## Exercise passage
:::
El-Gouna has attracted Egyptians and foreigners alike to build new careers. Most shop owners are Egyptians from Upper Egypt, the Delta, and even Cairo and Alexandria, who went in search of a new way of life. Foreigners also have been attracted. Italians and Turks have already established shopping outlets and one Italian couple from Sicily, Romolo Bellomia and Patrizia Guerrera, run the El-Gouna radio station from a small workspace on the second floor of the Al-Balad shopping centre.

The idea came to them nine months ago when they were on holiday there. "The two passions in my life are radios and computers," said Bellomia, who has worked in the radio business for the last 14 years. With the encouragement of Italian friends who had already started businesses in El-Gouna, he decided to turn his dream into a reality. The couple returned to Italy to quit their jobs, buy some radio transmission equipment, pack their suitcases and return to El-Gouna. Now they have introduced the town's first cyber café where travellers and residents can access a reliable Internet service.

Ekkehard Zizmann and his wife Yen, from Germany, are another couple who chose to move to El-Gouna. He was supervising the construction of a brewery there in 1998 when the idea was sown. The couple subsequently travelled widely to places like Kenya, Tanzania, Iran, China, Ghana, Nigeria, Greece and Vietnam before settling in El-Gouna. The sense of community and permanence in the town is very tangible for them as, shortly after arriving, they had their first baby. Now four months old, their daughter was the first child born in the new El-Gouna hospital.

The International School of El-Gouna, which offers both the UK and the Egyptian curricula, also provides a wide range of job opportunities. Its students, representing 10 nationalities, are taught by international staff. The school's headmaster, Gaye Bolton, is British. "This is an exciting school to be in," he said. "Things are really developing. We have 85 pupils now, with plans to accommodate over 500. The children feel part of the school as it becomes more and more a part of the El-Gouna community. We staged a very successful winter bazaar in December, which attracted people from El-Gouna, Hurghada and even Cairo. Next week we will be holding the school's first 'Sports and Family Fun Day' which we hope will be just as successful. By the end of the term there will be an International Day where each class will act as hosts of a different country. They will display crafts, dress in national costumes, serve food made by themselves and entertain the audience with music, songs and dances from around the world." He added that an aim of the school was to display "the wonderful diversity that the school children and their parents represented".
:::
## Data extracts

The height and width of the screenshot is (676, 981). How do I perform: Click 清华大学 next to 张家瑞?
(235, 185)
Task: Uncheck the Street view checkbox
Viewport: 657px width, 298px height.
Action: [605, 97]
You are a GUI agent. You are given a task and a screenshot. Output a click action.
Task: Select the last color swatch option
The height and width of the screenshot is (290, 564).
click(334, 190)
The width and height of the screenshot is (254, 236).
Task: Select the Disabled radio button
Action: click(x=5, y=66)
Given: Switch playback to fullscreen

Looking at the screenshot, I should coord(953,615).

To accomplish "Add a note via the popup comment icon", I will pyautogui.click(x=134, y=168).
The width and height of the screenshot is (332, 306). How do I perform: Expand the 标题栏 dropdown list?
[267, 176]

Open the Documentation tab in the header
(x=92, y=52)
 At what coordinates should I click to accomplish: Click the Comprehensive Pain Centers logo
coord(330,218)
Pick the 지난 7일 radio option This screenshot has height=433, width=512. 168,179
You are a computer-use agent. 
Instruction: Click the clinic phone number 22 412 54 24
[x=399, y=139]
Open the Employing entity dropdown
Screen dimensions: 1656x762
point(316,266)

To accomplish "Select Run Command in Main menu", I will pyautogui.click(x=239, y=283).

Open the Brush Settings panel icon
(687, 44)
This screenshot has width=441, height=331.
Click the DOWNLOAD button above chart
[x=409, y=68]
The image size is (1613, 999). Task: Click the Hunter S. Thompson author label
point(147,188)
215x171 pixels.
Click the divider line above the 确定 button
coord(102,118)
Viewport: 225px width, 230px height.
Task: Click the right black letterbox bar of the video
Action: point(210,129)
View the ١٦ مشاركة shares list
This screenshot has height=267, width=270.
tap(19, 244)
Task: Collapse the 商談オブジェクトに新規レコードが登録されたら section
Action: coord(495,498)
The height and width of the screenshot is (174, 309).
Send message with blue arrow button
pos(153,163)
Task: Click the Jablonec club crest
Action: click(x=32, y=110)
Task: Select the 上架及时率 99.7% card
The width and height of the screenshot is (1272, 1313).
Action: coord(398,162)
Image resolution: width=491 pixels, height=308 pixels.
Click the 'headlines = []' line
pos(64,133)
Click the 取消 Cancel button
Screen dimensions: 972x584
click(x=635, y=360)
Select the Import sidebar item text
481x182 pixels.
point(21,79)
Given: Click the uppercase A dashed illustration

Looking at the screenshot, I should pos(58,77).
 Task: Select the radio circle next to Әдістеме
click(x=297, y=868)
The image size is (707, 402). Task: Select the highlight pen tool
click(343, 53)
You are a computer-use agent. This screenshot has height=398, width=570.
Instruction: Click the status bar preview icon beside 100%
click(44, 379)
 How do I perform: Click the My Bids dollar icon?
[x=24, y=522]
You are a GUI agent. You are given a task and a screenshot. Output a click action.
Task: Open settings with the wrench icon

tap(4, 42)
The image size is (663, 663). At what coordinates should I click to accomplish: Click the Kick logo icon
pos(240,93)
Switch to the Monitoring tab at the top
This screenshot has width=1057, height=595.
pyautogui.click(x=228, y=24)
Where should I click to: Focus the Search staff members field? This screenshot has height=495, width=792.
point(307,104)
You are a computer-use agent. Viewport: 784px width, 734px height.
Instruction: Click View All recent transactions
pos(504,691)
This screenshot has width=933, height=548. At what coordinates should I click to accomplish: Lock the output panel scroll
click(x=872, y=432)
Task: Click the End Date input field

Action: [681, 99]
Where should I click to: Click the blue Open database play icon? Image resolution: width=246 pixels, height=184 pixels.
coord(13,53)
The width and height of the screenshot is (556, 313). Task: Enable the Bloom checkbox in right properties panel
:::
## Problems to solve
**A.** According to the El-Gouna text, how many pupils does the International School of El-Gouna have now?
**B.** Retype the part of the El-Gouna text starting with "Ekkehard Zizmann and" and going on through "new El-Gouna hospital.".

## Written answers
**A.** 85

**B.**
Ekkehard Zizmann and his wife Yen, from Germany, are another couple who chose to move to El-Gouna. He was supervising the construction of a brewery there in 1998 when the idea was sown. The couple subsequently travelled widely to places like Kenya, Tanzania, Iran, China, Ghana, Nigeria, Greece and Vietnam before settling in El-Gouna. The sense of community and permanence in the town is very tangible for them as, shortly after arriving, they had their first baby. Now four months old, their daughter was the first child born in the new El-Gouna hospital.